From the time I saw the opening trailers of Inside Man, I knew I had to see the film. I missed it when it went through the theaters and regretted it. But I couldn’t get anyone to watch it with me. This is one of those films where you whisper back and forth to each other, trying to prove that you’re cleverer than the writer, director, and actors.
I have to admit, I figured out most of the plot as the movie progressed, but I did so at the proper times. During the two hours I watched, I was nailed to the seat and wasn’t even tempted to hit the pause button on the DVD player.
Inside Man is a slow-burner of sorts, though it starts out with the slam-bang action fest during the bank robbery that takes place at the start of the film. The thieves show cutting-edge tech by taking the cameras out with an infrared light projector, throw out smoke grenades, and start screaming at people to get down while waving AK-47s in their faces.

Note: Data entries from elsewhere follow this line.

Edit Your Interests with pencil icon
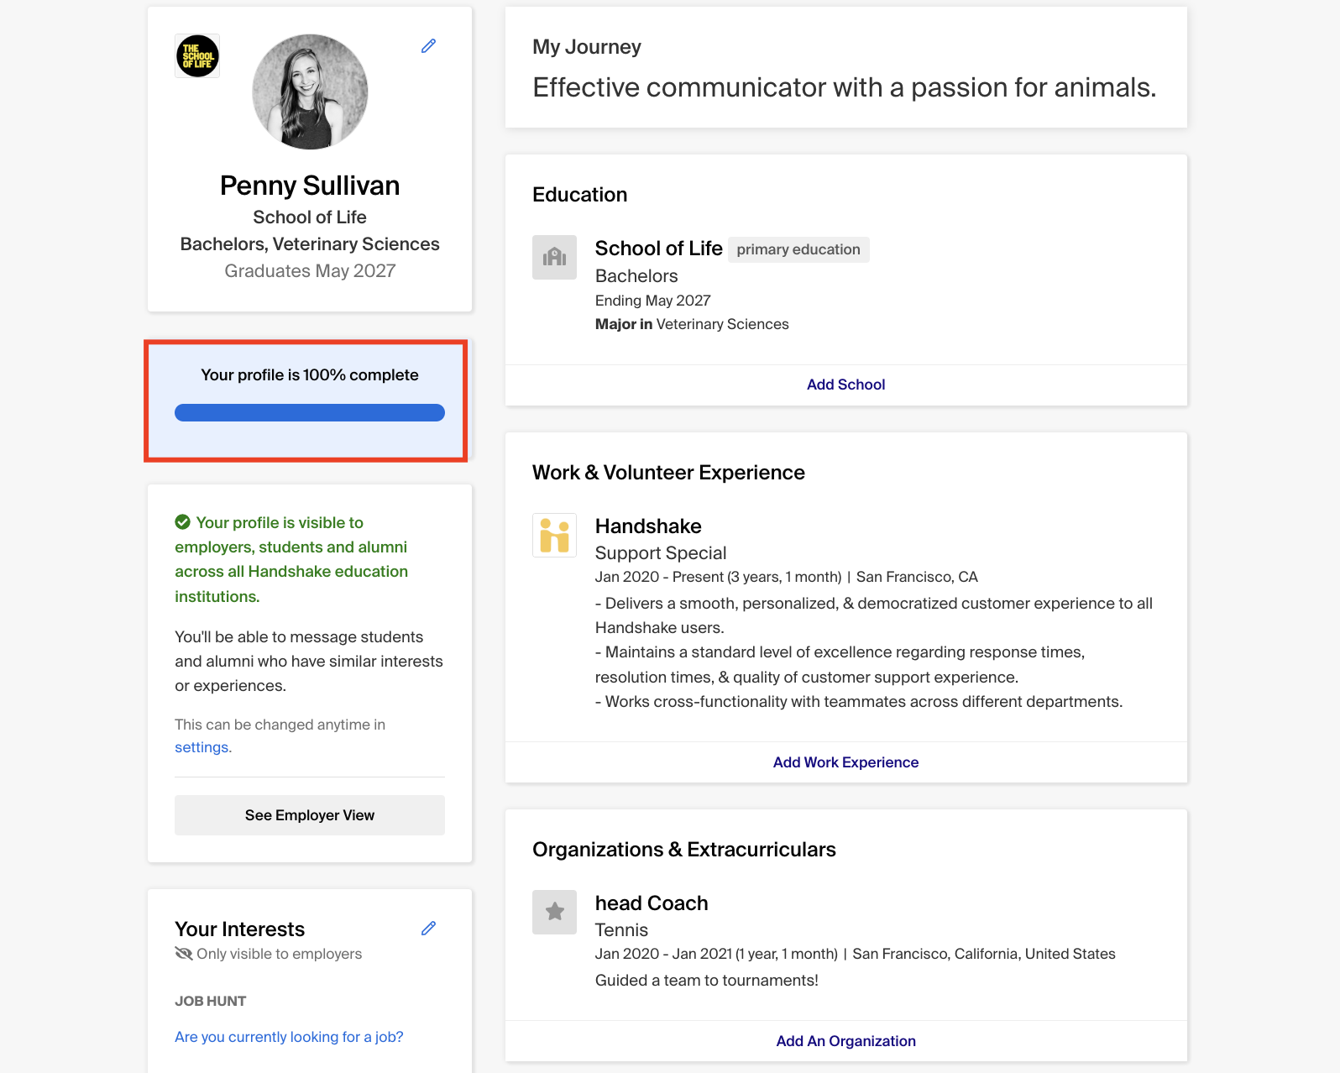This screenshot has width=1340, height=1073. point(428,928)
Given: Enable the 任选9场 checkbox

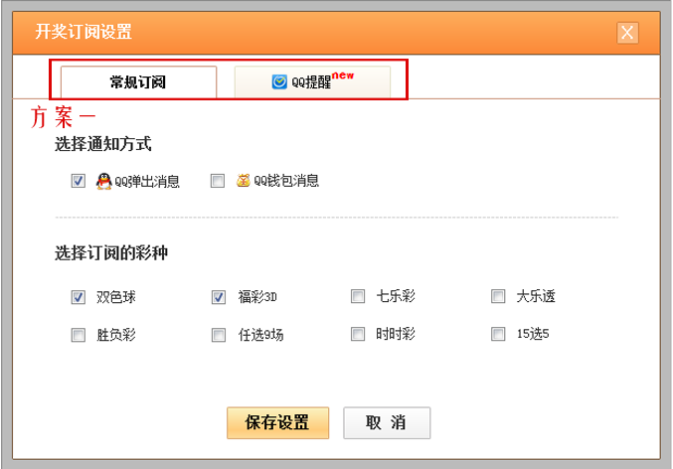Looking at the screenshot, I should tap(218, 335).
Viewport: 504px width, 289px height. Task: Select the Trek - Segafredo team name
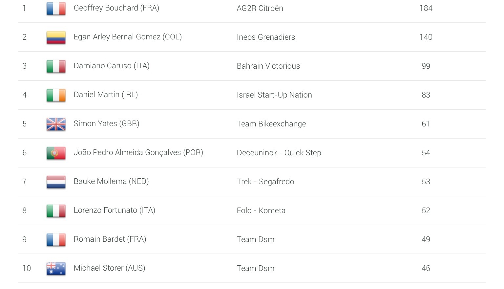[265, 182]
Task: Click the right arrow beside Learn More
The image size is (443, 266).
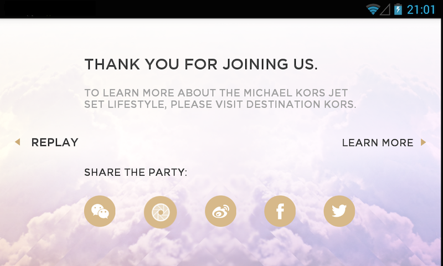Action: click(424, 142)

Almost immediately, a patrolman discovers the bank robbery and it looks like everything is about to turn bloody. The action switches to Detective Frazier (Denzel Washington), who’s currently under investigation by Internal Affairs for $140,000 that went missing from a bust. He’s put in charge of the negotiation situation, though.
Some attention is paid to the arrival of the SWAT team and how the two different law enforcement mindsets (negotiate versus kill-‘em-all) operate differently, but not enough is revealed to really show the inner workings. It almost looks like the bank robbery is going to be solved in the first thirty minutes, except that the bank robbers turn out to be too calm, too controlled. Frazier gets the feeling immediately that something is wrong.
The action spins out again, picking up the story of Arthur Case (Christopher Plummer in a role that he plays to the hilt). Case is strangely concerned that, out of the numerous banks he owns, the robbers have chosen to hit this one, which is probably the most secure of them all. You know from the start that Case has something in the bank he doesn’t want anyone else to know about.